== Given instruction ==
How many lines in the rows below contain the word "height"? Reply with the count only.

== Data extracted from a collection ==
+++++

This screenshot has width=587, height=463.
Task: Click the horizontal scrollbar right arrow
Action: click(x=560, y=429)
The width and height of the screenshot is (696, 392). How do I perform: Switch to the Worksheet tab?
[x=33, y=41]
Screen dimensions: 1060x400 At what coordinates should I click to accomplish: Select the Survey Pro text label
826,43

+++++

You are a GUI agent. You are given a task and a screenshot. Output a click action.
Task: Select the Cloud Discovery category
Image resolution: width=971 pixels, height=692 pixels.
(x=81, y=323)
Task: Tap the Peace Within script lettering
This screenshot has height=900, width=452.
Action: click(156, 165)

+++++

== Result of this task ==
4